I shrugged. "It just feels good to be moving."
He released the handful of hair, picked up his fork, and continued eating.
"Don't be a runner," he said between bites. "Be an interval trainer."’
Depression Hates a Moving Target: How Running with My Dog Brought Me Back from the Brink – Nita Sweeney
Here, Nita could have easily written something like ‘Over breakfast one morning, I told my husband I’d started running again. He asked if I had a goal and I said it just felt good to be moving. He suggested I focus on intervals, rather worry about calling myself a "runner".'
Using dialogue invites us to use our imagination as we wonder what their voices sound like. Nita has also taken care to add seemingly inane details such as the setting down and picking up of the fork, but these tiny details are crucial for successful scene setting. The two aspects combine to allow us to easily picture this couple discussing a matter over dinner – a pivotal moment in Nita’s commitment to running.
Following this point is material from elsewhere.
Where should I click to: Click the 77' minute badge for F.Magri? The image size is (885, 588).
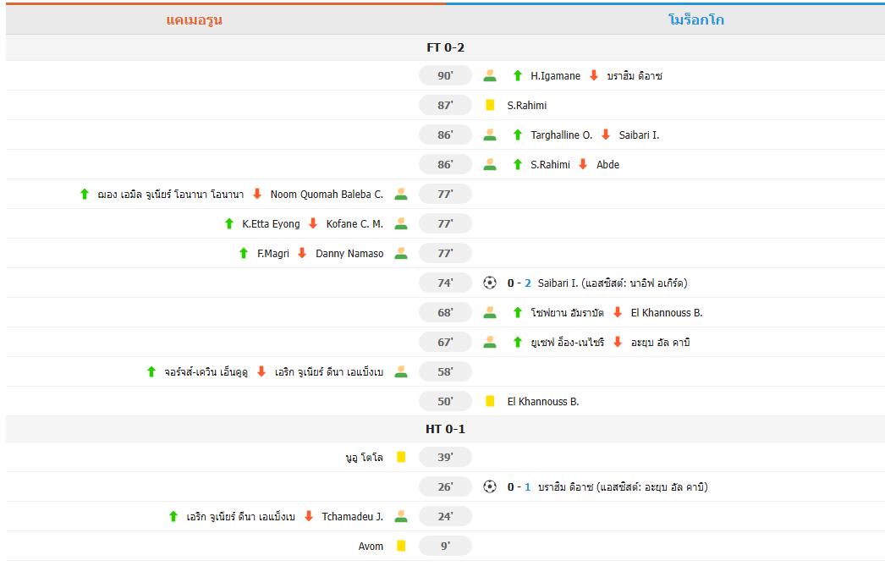click(445, 253)
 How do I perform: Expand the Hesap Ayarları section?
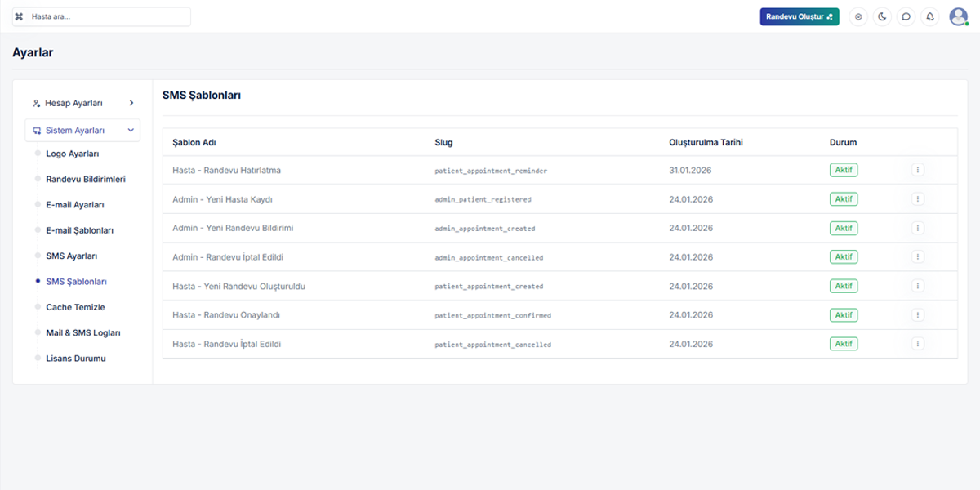[82, 103]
As above, I’m not suggesting you rewrite every interaction with another person in your book as dialogue, because you may as well write a script. However, rather than stating something like ‘I went to the physio, who told me which exercises to do for the next 4 to 6 weeks’ you could instead say, ‘At my physio appointment, I was shown which exercises to do. “And make sure you do these every day. For the next 4 to 6 weeks,” she said, looking at me pointedly.’
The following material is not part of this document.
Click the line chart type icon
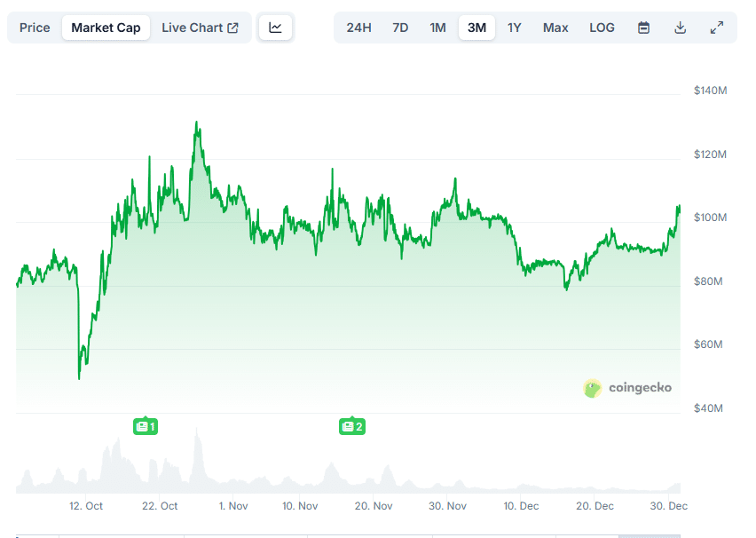 point(275,28)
If you’re writing a memoir or want to use more personal anecdotes in your self-help book, but you’re not sure how to adopt the above examples in your own writing, my two tips here are:
1. Read, read, read
2. Write, write write
I come back to these tips time and time again when it comes to editing, but this time, let’s appropriate them to the notion of storytelling 👇
1. Read, read, read
The next time you get to a part in a memoir or self-help book that you simply cannot put down, allow yourself to be consumed by that wonderful feeling. Then read it again. This time, try to take note of what it is that has compelled you to read. You can use the following suggestions to help you:
· Description of the weather, the room, the time of day (without stating an actual time)
· Dialogue
· Use of thought
· Addressing the reader
· Short vs long sentences
2. Write, write, write
I heard the following tip from Judy Lane, after I attended her ‘storytelling in non-fiction’ webinar. To perfect your storytelling techniques you need to practise your storytelling techniques. You can do this with free writing. This is when you spend some time writing whatever you feel like – it needn’t have anything to do with your book. Focus on scene setting, dialogue and your thoughts. Even if you’re just writing about your morning run, think back to what you wore (and why), how you could describe the time of day, whether anything out of the ordinary happened, if you saw or talked to anyone on the way, how you felt before, during and after the run.
Remember, the most successful memoirs also consider the overall story arc: what the author discovered or achieved over the course of the timescale for the memoir, whether it focuses on life as a woman in your twenties (like Dolly Alderton’s Everything I Know About Love), or a specific moment in time that changed everything (such as The Salt Path, by Raynor Winn). But without these individual threads of storytelling, you can’t weave the entire picture for your reader. Start by threading the needle: you can always unpick it and start again if it doesn’t look right.